Yet if May does still pull off her desired deal then her fate depends on Labour rivals. For if you assume a significant block of perma-rebels on the Tory right remain steadfast in their fanatical refusal to compromise, especially with talk of more cabinet resignations, then she must rely on foes to win a majority. And while there are a tiny handful of Labour Brexiteers, they are too few for a majority when Jacob Rees-Mogg’s gang scream about betrayal.

Two more groups of Labour MPs might have backed May: those such as former Europe minister Caroline Flint in strongly Brexit-backing constituencies, plus some moderates – with no love for Corbyn and his strategy of forcing an election at any cost – saying privately they might back her on basis it would be best now for Britain. They might just have pushed her over the finish line by cancelling out the anti-European ultras. Yet one leading light in this group told friends over the weekend they can no longer back May after her tantrum.

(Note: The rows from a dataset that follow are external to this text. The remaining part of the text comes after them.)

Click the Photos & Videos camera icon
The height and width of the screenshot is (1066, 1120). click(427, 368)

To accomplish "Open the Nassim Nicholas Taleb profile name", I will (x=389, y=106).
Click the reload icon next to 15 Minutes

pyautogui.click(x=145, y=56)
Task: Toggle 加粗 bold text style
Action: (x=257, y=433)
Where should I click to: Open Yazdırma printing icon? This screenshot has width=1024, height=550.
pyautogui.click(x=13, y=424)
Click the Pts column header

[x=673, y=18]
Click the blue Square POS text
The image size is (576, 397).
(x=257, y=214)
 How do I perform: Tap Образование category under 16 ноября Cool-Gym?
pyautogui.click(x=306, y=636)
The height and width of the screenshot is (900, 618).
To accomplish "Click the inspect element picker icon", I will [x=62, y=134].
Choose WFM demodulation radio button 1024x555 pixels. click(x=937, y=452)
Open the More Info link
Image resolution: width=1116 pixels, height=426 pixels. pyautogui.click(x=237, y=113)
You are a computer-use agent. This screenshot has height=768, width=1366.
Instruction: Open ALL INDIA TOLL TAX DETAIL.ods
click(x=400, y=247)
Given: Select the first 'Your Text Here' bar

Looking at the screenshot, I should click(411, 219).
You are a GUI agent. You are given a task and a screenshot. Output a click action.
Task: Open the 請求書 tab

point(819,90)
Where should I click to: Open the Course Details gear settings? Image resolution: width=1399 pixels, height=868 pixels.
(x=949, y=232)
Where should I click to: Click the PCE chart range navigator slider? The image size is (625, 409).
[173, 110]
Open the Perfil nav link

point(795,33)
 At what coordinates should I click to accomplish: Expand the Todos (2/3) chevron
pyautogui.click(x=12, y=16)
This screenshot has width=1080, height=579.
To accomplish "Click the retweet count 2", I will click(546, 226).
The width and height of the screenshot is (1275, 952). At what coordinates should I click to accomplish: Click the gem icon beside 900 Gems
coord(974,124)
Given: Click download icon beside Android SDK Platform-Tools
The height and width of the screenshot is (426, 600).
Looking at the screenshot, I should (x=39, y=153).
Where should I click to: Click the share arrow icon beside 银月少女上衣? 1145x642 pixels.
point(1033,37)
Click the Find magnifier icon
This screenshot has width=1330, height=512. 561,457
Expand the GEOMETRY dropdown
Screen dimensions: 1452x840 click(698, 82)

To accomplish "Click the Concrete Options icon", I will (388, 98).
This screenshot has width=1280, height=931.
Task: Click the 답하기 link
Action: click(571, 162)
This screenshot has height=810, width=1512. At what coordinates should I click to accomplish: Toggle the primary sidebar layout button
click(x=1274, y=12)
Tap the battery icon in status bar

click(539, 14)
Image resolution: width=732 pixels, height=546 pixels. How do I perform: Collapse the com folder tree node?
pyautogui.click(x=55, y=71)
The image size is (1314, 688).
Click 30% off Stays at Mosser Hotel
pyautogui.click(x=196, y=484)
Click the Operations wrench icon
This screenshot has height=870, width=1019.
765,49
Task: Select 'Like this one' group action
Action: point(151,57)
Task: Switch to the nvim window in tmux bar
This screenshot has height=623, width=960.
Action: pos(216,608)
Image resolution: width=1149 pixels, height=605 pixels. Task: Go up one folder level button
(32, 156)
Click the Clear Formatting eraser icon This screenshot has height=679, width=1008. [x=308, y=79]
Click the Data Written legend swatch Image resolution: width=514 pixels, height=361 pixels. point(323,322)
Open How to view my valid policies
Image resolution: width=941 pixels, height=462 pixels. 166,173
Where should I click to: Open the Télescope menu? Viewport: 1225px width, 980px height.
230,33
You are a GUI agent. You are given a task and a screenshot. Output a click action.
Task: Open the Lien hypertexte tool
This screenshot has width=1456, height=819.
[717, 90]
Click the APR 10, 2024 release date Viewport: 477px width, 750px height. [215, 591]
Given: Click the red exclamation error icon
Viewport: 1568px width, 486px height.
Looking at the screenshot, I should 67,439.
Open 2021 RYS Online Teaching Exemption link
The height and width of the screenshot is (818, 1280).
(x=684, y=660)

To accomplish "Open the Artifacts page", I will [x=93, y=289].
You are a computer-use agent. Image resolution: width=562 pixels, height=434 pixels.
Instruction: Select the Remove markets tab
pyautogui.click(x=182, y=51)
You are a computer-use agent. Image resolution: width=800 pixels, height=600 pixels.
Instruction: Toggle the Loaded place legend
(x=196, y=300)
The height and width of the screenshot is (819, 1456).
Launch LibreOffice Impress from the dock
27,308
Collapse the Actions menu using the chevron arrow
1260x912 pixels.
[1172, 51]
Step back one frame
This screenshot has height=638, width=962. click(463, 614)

The great irony of Friday’s rant is this friendless Prime Minister may survive her own party conference – but in doing so, has either sown seeds of her own political destruction or forced her party further into the arms of the nationalist right. For if she killed off slender hopes for a negotiated Brexit deal, she has clearly not done enough to win over the unruly headbangers. The only certainty is this disturbing crisis in our divided country still has a long way to run – and almost any outcome remains possible. But who in their right minds thinks the main Westminster players merit slightest respect after their performances in this appalling farce?